Pursuant to the above, it is interesting to note that this case has successfully managed to put forth certain decisive principles encompassing all such transactions. In my view, a correct interpretation of the taxing provisions has been taken by the AAR as it prevents the Revenue from taxing innocent Companies entering into such transactions for restructuring purposes. The Tribunal has been correct in holding that if during the time of the transaction there was no consideration which could be quantified; it would be unfair for the Revenue to levy taxes based on presumptions of business gain in the future. Not only would such Companies be at a disadvantage but it would also deter foreign investors as every time such a transaction for restructuring were to take place, non-resident companies would have to pay Capital gains on an undetermined hypothetical amount irrespective of any gains.

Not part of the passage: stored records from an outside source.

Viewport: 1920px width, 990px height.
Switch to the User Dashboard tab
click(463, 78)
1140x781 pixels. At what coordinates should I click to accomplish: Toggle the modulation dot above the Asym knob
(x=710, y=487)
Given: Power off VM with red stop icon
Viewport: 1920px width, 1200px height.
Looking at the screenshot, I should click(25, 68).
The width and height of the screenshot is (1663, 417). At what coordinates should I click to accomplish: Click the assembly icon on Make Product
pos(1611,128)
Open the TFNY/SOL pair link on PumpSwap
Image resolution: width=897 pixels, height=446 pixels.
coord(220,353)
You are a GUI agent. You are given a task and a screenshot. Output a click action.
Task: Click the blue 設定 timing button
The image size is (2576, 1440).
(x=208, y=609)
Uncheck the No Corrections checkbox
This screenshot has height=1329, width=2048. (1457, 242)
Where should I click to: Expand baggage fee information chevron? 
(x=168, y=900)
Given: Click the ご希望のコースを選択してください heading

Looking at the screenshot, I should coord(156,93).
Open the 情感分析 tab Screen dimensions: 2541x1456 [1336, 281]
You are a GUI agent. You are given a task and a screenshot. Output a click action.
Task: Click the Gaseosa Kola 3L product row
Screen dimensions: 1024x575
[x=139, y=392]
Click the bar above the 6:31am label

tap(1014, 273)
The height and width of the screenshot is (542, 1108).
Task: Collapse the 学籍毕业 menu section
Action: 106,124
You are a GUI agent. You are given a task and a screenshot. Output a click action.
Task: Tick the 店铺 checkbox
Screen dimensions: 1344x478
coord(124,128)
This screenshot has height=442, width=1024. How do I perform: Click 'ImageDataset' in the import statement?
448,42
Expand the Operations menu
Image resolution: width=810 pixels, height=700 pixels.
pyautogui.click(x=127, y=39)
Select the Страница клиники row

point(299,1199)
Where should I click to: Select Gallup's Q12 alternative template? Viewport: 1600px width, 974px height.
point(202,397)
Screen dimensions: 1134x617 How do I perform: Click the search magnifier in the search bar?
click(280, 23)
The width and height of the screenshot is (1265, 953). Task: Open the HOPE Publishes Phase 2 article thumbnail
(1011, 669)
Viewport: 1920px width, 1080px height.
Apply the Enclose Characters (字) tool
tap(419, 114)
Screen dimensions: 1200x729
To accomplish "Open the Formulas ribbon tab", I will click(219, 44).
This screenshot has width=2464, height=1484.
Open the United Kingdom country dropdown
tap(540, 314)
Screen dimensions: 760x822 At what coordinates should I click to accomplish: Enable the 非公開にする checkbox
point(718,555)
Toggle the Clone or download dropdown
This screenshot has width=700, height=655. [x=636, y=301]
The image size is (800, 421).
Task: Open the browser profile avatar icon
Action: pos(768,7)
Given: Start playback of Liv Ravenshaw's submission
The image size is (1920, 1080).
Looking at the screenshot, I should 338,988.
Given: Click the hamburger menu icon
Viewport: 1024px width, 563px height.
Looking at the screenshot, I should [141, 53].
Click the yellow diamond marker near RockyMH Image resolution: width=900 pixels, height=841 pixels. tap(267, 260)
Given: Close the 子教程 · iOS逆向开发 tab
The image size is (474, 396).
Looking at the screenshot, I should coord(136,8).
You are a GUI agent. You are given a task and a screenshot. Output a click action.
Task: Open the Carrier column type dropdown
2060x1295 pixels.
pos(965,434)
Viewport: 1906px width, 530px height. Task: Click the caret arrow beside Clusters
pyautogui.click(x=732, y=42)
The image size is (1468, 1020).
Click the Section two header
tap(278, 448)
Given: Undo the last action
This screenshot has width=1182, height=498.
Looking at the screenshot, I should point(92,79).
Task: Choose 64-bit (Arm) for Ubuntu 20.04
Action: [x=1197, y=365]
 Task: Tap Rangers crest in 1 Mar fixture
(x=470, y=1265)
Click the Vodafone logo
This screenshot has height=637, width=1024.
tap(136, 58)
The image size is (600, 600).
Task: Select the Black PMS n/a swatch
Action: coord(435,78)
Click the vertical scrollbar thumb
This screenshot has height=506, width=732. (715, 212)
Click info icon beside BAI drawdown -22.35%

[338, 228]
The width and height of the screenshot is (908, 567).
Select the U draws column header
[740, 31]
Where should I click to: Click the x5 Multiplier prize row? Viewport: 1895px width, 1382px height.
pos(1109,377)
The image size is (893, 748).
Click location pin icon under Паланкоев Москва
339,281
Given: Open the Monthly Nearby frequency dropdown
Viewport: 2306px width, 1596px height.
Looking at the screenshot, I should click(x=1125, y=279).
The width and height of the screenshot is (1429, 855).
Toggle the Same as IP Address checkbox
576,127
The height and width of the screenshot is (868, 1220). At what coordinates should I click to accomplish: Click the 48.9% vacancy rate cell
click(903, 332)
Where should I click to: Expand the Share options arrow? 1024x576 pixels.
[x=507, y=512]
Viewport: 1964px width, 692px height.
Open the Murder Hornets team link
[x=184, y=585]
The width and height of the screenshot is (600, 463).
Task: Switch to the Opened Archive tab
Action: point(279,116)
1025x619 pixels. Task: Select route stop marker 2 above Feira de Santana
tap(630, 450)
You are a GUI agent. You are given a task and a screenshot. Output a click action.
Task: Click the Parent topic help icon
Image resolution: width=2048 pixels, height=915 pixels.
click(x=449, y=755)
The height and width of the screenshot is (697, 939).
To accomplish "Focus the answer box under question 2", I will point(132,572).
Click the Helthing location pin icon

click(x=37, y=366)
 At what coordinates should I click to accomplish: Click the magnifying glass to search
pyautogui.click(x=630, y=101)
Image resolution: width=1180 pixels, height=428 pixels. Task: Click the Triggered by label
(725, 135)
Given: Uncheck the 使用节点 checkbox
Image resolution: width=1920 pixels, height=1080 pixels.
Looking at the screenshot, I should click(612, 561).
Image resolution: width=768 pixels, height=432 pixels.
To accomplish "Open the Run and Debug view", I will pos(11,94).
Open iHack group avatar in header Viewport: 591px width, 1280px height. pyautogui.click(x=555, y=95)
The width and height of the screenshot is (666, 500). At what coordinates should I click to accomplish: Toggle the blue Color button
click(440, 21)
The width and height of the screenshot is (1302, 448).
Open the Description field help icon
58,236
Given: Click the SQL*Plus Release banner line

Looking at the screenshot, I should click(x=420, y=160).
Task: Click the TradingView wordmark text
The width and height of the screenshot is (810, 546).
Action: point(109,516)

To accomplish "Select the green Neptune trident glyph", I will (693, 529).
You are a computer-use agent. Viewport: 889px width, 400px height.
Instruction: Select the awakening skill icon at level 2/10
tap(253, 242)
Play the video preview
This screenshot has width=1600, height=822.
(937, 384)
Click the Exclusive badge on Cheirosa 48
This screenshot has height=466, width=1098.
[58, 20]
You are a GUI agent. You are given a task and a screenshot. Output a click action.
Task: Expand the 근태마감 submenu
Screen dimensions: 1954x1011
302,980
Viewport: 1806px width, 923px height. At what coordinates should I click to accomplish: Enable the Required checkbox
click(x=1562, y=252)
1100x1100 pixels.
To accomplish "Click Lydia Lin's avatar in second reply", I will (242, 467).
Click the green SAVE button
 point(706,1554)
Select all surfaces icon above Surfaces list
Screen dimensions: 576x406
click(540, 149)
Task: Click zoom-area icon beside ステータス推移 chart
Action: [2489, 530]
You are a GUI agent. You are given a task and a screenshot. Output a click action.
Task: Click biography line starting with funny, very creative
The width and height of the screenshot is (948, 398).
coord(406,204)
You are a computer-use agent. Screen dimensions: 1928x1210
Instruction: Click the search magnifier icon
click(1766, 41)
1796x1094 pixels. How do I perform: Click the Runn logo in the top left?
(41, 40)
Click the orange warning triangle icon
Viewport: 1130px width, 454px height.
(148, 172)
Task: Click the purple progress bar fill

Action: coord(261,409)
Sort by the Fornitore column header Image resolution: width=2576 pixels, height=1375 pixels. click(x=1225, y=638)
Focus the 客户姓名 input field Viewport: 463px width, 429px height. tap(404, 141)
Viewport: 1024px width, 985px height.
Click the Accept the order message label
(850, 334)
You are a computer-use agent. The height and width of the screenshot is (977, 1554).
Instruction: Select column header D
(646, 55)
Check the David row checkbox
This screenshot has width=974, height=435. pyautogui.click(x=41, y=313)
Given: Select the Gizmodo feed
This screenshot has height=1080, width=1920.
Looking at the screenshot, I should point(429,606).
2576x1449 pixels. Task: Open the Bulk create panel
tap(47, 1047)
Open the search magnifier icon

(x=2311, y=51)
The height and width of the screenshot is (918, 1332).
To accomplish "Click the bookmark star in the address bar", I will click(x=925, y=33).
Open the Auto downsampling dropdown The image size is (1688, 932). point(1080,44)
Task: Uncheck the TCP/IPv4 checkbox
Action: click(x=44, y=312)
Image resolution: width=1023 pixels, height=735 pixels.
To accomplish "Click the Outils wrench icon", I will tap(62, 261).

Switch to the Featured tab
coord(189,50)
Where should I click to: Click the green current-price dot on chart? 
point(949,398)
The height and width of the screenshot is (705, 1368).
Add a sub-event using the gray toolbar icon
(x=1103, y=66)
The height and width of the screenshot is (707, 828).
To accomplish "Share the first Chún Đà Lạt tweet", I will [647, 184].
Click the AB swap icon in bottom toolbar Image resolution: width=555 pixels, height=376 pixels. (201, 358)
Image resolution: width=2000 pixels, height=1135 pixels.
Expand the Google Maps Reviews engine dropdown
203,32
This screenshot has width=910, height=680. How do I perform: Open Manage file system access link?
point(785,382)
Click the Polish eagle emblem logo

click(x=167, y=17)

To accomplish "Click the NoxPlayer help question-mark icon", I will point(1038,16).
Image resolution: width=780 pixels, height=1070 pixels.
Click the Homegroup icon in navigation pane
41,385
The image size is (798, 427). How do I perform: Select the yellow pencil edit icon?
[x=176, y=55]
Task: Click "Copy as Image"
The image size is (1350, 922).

In another interesting perspective, this judgment also concurs with the view taken by the Supreme Court in the Azadi Bachao Andolan case thereby reiterating that if a transaction is“commercially”justifiable, any incidence of tax exemption would not render it being an evasion of tax.

Pertinent to note is the Finance Bill 2010 which through its amendment vide s.56(2) (viiA) states that in any such transfer without any consideration, tax will be imposed on the recepient as Income from Other Sources.

1 comment:

  1. another interesting decision favouring the Assessee, the AAR concluded that there was to be no tax deducted as Capital gains on the transfer of shares held of an Indian Company by two or more non-resident companies without any consideration or without any such consideration which could not be valued at money’s worth.